At the international level, he is a member of the Trilateral Commission, the European Advisory Board of Harvard Business School, the executive committee of Aspen Institute and the Allianz Group Advisory Board. From July 2017, he is a member of the Board of Directors of Fondazione Museo Nazionale della Scienza e della Tecnologia Leonardo da Vinci.

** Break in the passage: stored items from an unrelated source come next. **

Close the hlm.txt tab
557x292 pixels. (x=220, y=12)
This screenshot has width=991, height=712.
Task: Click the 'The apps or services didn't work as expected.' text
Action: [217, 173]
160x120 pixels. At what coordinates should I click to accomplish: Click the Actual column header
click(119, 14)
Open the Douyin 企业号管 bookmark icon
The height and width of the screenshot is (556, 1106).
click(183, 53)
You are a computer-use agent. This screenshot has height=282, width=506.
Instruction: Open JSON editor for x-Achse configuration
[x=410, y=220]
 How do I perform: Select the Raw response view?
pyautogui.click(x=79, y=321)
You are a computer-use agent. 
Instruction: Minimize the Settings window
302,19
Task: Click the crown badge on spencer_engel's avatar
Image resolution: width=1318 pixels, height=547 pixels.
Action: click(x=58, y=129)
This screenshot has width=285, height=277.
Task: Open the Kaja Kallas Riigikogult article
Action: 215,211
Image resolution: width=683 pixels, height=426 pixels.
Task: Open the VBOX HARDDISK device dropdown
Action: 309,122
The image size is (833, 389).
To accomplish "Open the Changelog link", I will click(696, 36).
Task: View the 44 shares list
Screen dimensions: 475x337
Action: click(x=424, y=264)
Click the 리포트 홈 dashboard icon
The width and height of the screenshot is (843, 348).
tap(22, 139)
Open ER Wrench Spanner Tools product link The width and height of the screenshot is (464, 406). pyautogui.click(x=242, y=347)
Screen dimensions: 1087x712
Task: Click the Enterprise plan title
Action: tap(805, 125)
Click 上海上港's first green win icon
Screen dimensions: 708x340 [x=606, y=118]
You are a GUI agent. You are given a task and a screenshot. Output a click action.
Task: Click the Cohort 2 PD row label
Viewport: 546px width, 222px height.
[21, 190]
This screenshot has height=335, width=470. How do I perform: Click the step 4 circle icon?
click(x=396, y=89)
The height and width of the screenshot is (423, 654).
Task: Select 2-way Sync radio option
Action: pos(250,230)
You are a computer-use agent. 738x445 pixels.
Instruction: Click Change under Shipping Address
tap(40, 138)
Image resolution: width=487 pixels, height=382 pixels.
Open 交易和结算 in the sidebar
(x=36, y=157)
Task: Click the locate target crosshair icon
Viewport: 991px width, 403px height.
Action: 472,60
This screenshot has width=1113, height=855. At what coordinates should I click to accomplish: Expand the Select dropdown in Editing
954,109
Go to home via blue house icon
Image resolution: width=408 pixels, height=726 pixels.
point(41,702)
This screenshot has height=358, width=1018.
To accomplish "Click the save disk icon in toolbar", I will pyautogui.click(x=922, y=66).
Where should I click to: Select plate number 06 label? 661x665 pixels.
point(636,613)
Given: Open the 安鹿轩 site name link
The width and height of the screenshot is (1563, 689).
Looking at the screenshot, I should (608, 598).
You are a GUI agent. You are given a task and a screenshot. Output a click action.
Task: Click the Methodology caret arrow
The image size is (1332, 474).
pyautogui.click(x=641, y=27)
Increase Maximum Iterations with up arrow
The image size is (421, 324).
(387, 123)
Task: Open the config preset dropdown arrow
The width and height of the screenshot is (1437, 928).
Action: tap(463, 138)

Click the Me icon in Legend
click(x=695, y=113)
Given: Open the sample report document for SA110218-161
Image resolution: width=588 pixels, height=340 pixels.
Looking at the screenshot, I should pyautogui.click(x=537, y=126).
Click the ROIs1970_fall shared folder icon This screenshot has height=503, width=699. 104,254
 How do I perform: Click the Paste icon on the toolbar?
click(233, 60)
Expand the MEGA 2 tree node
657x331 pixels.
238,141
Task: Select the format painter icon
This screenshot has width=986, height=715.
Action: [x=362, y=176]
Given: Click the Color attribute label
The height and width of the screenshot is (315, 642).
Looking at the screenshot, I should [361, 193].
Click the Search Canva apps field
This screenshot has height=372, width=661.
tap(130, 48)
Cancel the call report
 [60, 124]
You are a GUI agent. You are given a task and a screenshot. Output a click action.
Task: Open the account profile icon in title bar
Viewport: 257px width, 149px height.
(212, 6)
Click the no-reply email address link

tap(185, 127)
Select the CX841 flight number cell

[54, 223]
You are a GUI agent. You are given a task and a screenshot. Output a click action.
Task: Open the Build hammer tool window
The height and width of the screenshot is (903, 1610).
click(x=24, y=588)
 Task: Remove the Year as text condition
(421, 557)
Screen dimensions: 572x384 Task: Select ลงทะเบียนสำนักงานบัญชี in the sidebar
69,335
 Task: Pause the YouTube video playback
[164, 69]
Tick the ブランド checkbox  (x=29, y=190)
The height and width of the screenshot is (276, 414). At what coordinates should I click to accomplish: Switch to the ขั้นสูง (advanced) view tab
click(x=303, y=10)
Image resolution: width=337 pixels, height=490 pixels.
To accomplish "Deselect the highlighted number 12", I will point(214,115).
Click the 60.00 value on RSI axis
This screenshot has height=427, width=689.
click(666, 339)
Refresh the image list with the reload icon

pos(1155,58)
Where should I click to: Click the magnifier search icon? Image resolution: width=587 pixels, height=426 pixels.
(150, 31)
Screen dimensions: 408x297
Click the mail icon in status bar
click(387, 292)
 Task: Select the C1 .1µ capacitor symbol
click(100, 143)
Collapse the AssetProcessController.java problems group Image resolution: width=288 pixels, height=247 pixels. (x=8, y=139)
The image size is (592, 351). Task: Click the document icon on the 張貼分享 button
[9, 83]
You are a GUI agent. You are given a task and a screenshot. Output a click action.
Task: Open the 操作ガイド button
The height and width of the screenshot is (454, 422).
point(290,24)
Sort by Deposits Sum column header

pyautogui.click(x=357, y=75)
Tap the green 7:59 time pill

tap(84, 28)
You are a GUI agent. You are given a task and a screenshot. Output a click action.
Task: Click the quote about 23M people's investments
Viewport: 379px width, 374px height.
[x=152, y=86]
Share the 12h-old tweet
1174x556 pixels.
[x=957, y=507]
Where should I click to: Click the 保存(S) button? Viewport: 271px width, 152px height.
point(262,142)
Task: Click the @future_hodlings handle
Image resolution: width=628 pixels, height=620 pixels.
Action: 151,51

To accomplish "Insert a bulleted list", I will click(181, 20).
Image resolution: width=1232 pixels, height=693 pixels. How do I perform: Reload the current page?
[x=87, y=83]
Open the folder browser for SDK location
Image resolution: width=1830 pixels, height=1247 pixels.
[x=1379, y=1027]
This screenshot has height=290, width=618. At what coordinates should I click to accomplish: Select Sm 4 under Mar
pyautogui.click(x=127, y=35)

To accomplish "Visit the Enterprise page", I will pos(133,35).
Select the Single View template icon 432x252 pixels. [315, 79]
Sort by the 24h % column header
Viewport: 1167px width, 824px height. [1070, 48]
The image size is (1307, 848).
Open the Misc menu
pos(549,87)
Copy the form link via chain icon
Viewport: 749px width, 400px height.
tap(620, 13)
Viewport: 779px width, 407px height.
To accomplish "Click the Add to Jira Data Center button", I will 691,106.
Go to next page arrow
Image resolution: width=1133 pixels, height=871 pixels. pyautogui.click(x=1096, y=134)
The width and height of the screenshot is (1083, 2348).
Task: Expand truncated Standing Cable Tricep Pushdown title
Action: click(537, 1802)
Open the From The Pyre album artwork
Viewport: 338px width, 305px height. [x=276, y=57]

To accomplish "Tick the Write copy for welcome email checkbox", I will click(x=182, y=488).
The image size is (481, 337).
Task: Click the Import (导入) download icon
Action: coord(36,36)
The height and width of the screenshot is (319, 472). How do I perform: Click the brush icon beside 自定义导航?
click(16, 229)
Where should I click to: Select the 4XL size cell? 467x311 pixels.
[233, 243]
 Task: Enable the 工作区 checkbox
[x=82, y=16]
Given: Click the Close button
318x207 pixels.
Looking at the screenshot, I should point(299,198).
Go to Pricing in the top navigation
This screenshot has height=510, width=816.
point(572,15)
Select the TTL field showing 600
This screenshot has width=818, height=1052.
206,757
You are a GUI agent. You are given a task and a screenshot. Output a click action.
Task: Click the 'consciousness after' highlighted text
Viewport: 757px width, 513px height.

At the international level, he is a member of the Trilateral Commission, the European Advisory Board of Harvard Business School, the European Round Table of Industrialists and the International Advisory Board of the Cancer Center of the Beth Israel Medical Center.

== Social activities ==
He is chairman of the Rocca Foundation, a body active in a number of social and educational projects around the world. In 2005, in memory of his father, the foundation announced the "Progetto Roberto Rocca", an innovative agreement between the Massachusetts Institute of Technology and Milan Politecnico to promote cooperation between the two distinguished universities through exchanges of graduate students and post-doctorate researchers in Italy and the US.

== Honours ==
In 2007, Rocca was made a Cavaliere del Lavoro and in 2009 he was awarded an honorary degree in Management Engineering by Politecnico di Milano. In 2010 the President of the Italian Republic, Giorgio Napolitano, presented Rocca with the 2009 Leonardo Award for his contribution to enhancing Italy's international standing in steelmaking, energy and infrastructure. In 2018 he was appointed by the President of the Italian Republic, Sergio Mattarella, "Commendatore" for his commitment and the contribution he has given to the country in the economic field

As of September 2020, he is a member of the Italian Aspen Institute.

== Other interests ==
A keen yachtsman and mountaineer, in 1970 Rocca took part in the expedition organized by the "Ragni di Lecco" mountaineering group to explore the Cerro Torre in Patagonia, regarded as one of the world's most inaccessible peaks. The experience prepared the ground for the conquest of the Cerro Torre by the "Ragni di Lecco" in 1974 and was the start of Gianfelice Rocca's long-standing association with the group. In 2007, plans were organized for the ascent of an unexplored face of the Cerro Piergiorgio in Patagonia, in memory of Agostino Rocca, Gianfelice and Paolo Rocca's brother, who had died in 2001. In 2008, mountaineers Christian Brenna and Hervè Barmasse became the first to climb the north face of the Piergiorgio, dedicating their ascent to Agostino Rocca by calling it La Routa de l'Hermano. In 2011, Gianfelice Rocca became an honorary member of the "Ragni di Lecco" mountaineering group.

==Personal life==
Rocca lives in Milan, is married and has two children.